To date, TC3 have SOLD OUT every UK headlining show they have played.
If you missed this London show… You haven’t missed your chance to see the southern rockers, as they’re returning to the UK in January/ February 2016.
Tonight was my first time experiencing the O2 Academy Islington. It was really easy to get to (I travelled from London Bridge) and almost opposite Angel tube station. Situated in the middle of a high street, there are plenty of eateries and bars surrounding the venue. Absolutely ideal if you’re coming to the City for a gig and making a night of it.
The venue itself has basement vibe despite being upstairs. A small, relatively low stage with no branded backdrops. Pipes and cables plastering the ceiling. Blackened walls. Dim lighting… Very authentic. A scene suited to an intimate rock show.
Locks hanging, caps forward and aviators glistening. The Tennessee Trio got into position and Days Of Gold erupted. The crowd roared and heads banged. Lead vocalist, Jaren Johnston, joined drummer, Neil Mason on his kit and they smashed it in unison. Accompanied by Kelby Ray on the lap steel guitar, the Academy was bouncing.

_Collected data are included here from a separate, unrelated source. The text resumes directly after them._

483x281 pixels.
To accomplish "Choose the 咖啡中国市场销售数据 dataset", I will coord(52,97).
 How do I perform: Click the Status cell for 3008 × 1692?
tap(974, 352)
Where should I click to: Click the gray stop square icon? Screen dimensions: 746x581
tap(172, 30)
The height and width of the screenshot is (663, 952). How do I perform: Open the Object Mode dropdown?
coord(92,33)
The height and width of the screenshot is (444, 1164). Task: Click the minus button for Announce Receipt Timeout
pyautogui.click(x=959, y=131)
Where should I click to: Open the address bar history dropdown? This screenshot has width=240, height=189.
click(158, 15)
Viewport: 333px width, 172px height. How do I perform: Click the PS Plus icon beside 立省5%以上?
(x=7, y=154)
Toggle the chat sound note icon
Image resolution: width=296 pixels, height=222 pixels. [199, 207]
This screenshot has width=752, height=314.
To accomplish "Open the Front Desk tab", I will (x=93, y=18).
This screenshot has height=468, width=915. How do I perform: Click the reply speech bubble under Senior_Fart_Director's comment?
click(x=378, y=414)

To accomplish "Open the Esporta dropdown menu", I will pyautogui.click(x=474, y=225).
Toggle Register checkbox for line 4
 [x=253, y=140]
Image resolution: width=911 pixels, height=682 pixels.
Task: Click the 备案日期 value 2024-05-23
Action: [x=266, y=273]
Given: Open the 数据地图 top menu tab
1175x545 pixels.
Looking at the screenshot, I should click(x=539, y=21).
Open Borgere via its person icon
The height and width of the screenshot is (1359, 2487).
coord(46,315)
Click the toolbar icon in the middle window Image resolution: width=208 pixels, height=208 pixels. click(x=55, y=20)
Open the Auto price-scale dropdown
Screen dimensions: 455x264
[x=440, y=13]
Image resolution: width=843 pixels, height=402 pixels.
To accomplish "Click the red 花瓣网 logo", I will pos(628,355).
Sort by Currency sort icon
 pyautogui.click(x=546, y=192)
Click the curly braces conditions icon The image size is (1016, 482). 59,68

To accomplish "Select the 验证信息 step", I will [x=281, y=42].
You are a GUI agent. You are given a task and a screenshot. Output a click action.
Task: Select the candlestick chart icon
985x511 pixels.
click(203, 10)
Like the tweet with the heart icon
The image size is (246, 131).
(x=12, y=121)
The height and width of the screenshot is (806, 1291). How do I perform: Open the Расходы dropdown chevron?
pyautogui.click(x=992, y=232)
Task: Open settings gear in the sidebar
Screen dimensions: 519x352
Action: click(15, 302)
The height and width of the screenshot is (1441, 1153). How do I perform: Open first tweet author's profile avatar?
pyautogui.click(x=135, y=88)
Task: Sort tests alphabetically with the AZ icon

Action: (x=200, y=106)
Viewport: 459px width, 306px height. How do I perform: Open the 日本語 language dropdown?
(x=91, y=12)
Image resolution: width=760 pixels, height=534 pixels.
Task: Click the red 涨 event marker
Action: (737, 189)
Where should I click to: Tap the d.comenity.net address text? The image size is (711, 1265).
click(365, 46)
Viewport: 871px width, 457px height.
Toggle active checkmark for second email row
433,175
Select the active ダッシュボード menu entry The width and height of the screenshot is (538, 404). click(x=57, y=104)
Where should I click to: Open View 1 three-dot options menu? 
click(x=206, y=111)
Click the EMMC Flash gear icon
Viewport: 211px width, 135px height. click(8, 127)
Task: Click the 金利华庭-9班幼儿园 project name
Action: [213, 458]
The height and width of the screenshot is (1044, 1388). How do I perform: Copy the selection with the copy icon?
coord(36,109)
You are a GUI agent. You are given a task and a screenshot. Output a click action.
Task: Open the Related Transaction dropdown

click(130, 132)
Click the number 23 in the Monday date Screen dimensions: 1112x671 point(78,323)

Up next, Peace Love & Dixie. Holler if you’re with me. Leading single of their latest album… The crowd echoed their catchy, stuttered lyrics, ‘Shaking hips like a hip-hip-hippy’, ‘a little sip-sip-sippy’.
A few songs later in their set, they performed Back It Up. A track I first heard on Planet Rock Radio. A more commercial country rock song, not as gritty as some of their sounds. Nonetheless, a great song, that inevitably received great reception.
High energy was maintained throughout the set. In between songs they joked and chatted to the crowd (just enough for it to be engaging & humorous, not just waffling to fill a void, which can be the case for some bands/ artists).
TC3 bring a fresh sound to London. A sound I’d like to hear more of (and by their ticket sales, a sound you’d like to hear more of & experience too). A country, classic southern, hard rock band with lyrics & rhythms that reflect their regional identity. Noisy & instrumental. A worthwhile quintessential southern experience.